Su partido de la semana pasada frente al Bayern nos ha puesto de acuerdo en que fue un homenaje al fútbol. Jugaron al fútbol unos y otros en lugar de juguetear a la pelota, que es la diferencia. Porque en Munich, también Kompany ha logrado enjaretar un equipo campeón con los restos de lo que ya era un gran conjunto, con el goleador Kane y el arquitecto Kimmich a los mandos. Y eso, tras aprender la pasada temporada, con el repaso que les dio el Leverkusen de XabiAlonso en la Bundesliga —la ganaron sin perder un solo partido—, que solo con grandes nombres no se logra jugar bien si no corren todos al unísono con idéntico propósito: ganar por encima de las individualidades.

Y eso es lo que intentó Xabi en el Madrid a principio de esta temporada, aunque nunca sabremos cómo hubiese terminado. Pero, como denunció Cervantes en su legendario Quijote cuando pretendía a Dulcinea: “con la Iglesia hemos topado, Sancho”. Venía a decir que tropezaban con una autoridad poderosa que les impedía su propósito.

FlorentinoPérez, en su desmedido afán futbolero, ficha, despide, opina e impone sus gustos en el Madrid con más o menos acierto. Pasiones y desvaríos de un aficionado distinguido con vitola de mandamás incontestable. Y con Xabi, que no era su primera opción y ni siquiera estaba convencido de su fichaje, se dejó llevar en una rara concesión por los criterios de algunos subordinados. El resultado ya es historia blanca. Un cese anunciado desde que el técnico osara poner los objetivos del equipo por encima de los individuales, por muchos tres años que tuviera de contrato.

El inicio de reconstrucción de la plantilla merengue que el tolosarra pretendía, el presidente lo entendió como titubeos de alguien todavía verde para manejar el vestuario de un club tan exigente. Una institución donde los egos dominan el paisaje. El primero el del propio Florentino y a continuación los de sus jugadores preferidos. El caso Vinicius se llevó por delante el buen vestuario de Ancelotti el pasado año, cuando el fallido Balón de Oro, y se ha llevado también el empeño de Xabi. Un proyecto tan ilusionante como necesitado de tiempo para materializarse. El que han tenido Luis Enrique y Kompany en París y Munich, e incluso Arteta en Londres.

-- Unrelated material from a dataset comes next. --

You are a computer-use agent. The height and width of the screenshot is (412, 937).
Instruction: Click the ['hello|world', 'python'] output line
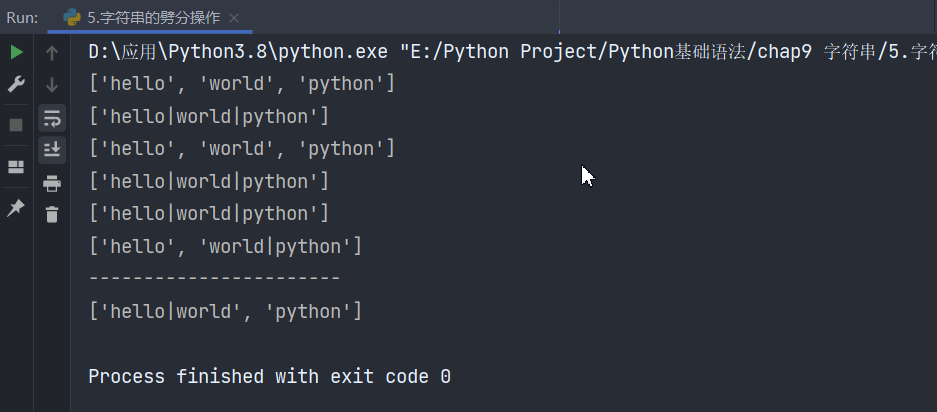click(225, 311)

Esta semana sabremos los finalistas de la presente Champions, pero lleguen quienes lleguen —¡suerte al Atleti de Simeone!— , el fútbol ha iniciado otra forma de jugarlo, que tampoco es revolucionaria. El fútbol total que iniciaran el Ajax y la Holanda de Cruyff cabalga de nuevo. Más físico y más veloz, sí, y más táctico, también, pero muy parecido en cuanto a la solidaridad y perpendicularidad de los jugadores en todo el campo y hacia el marco contrario.

Así, el juego posicional y el del toque y retoque hasta encontrar un hueco ha mutado en un correcalles continuo hacia el gol. Y eso gusta a la grada y a las televisiones, donde residen quienes pagan. El cinco a cuatro de París fue el inicio y el retorno al maravilloso espectáculo del fútbol. Se repetirá pronto o no, pero ya no hay vuelta atrás. O eso quisiéramos muchos. El futuro, como el pasado, son los goles.

Siempre habrá goleadores excelsos, pero se trata de que haya más que marquen a favor y que todos, ¡todos!, corran para evitar los del contrario.

Es decir, jugar para todos y no juguetear para algunos.